Are the following well-defined formal languages (in these cases: subsets of {0,1}*) ?

An argument w is a member of L under the following rules...

Example1:

1. If more than half of w's digits are 1's --> it is a member of L iff it is a member of language A (fill in your favorite decidable A to complete example).

2. If more than half of w's digits are 0's --> it is a member of L iff it is a member of language B (fill in your favorite decidable B to complete example).

3. If exactly half of w's digits are 1's and half are 0's then w is not a member of L.

Example 2:

1. If w is longer than 10 bits it has to be a member of decidable language A to be a member of L

2. If w is 10 bits or less it has to be a member of decidable language B to be a member of L.

The general question: are the above type of languages (discrete) well-defined?

The same way a function can be discrete or continuous I am nicknaming these types of definitions 'discrete' definitions for languages because based on what type of input you are, your rule (reason) for membership/non-membership can be different from other arguments'. I would assume this is ok? There does exist an argument that all discrete functions are not computable (or that all computable functions are continuous), but I don't think this argument holds if all the inputs are of finite precision (as is the case with finite binary strings)

Answer 1

A language $L \subseteq \{0,1\}^*$ is well-defined if, for each possible word $w \in \{0,1\}^*$, it is clearly specified whether $w$ is in $L$ or not.

This means that your rules must cover every case (for every word $w \in \{0,1\}^*$, at least one of your rules specifies whether $w$ is in $L$ or not), and that there are no contradictions (there does not exist any word $w \in \{0,1\}^*$ where one rule says that $w$ is in $L$ and another rule says $w$ is not in $L$).

Yes, you can use case analysis to define a language, or to define anything else (a set, a function, etc.), so long as the cases cover every case and do not contradict each other. This is not a matter of computer science; it is a matter of mathematics.

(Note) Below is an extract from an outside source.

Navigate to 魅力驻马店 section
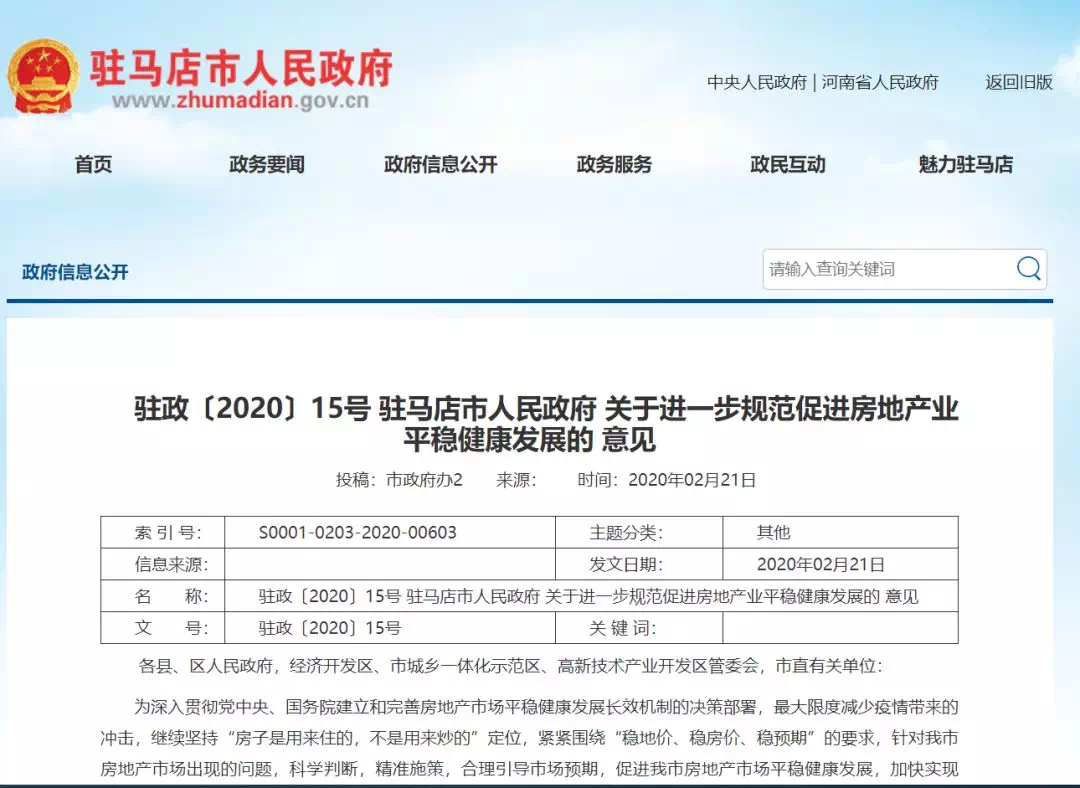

For both of your examples, yes, if the languages $A,B$ have been defined, then your definition of $L$ is well-defined.

Answer 2

There does exist an argument that all discrete functions are not computable (or that all computable functions are continuous), but I don't think this argument holds if all the inputs are of finite precision (as is the case with finite binary strings)

There is indeed a notion of Continuous functions which correspond 1:1 with Computable functions. They are Scott Continuous functions on certain Domains. Those are not related to your definition of 'discrete' functions (at least not that I can tell).